## The records:
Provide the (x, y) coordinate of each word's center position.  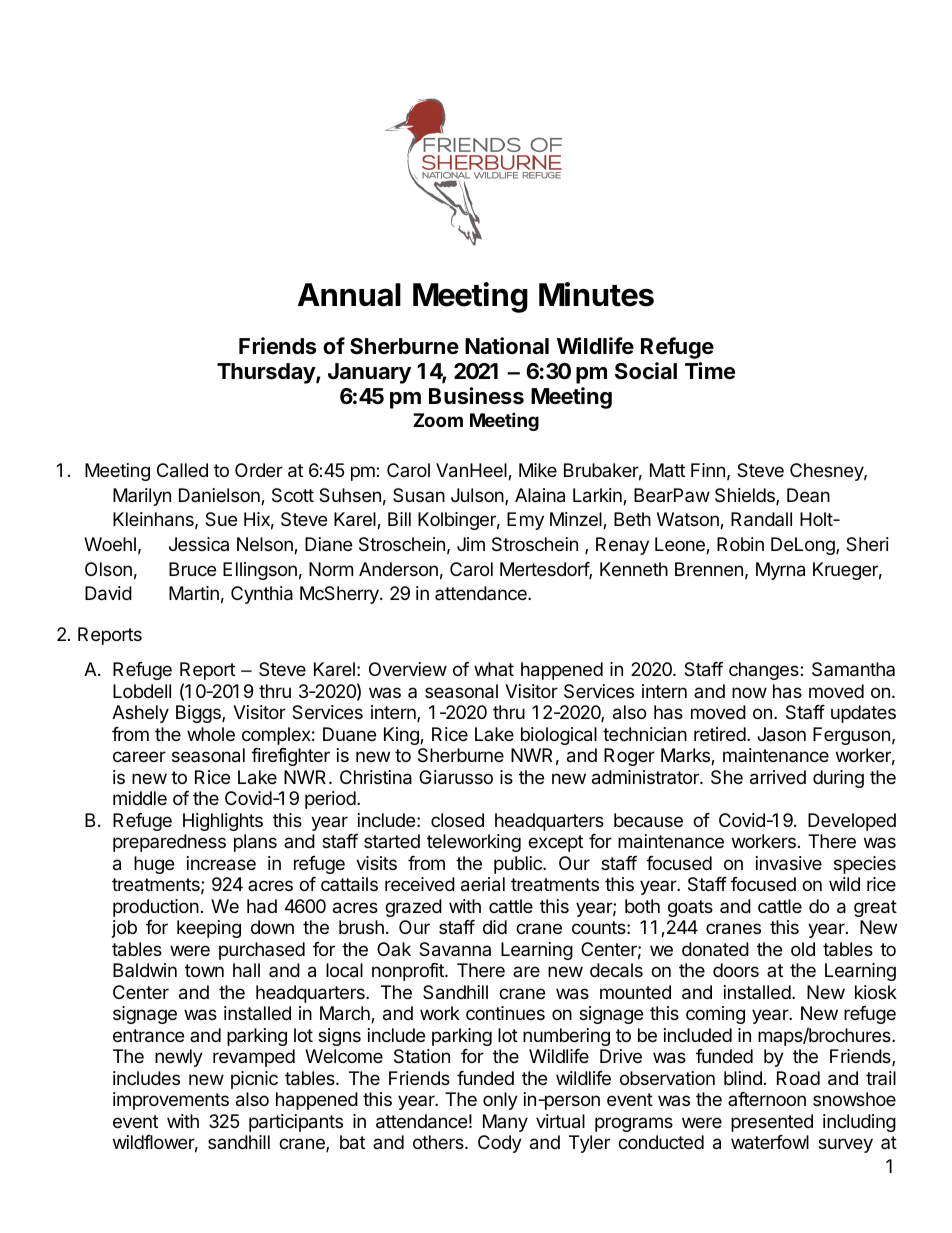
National (507, 346)
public (519, 865)
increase (221, 863)
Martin (194, 593)
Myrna (780, 571)
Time (710, 370)
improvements (171, 1101)
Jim (471, 544)
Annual (349, 295)
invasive (789, 863)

## What is needed:
Reproduce the records above line for line, leaving out the pictures.

## Response:
Provide the (x, y) coordinate of each word's center position.  
National (507, 346)
public (519, 865)
increase (221, 863)
Martin (194, 593)
Myrna (780, 571)
Time (710, 370)
improvements (171, 1101)
Jim (471, 544)
Annual (349, 295)
invasive (789, 863)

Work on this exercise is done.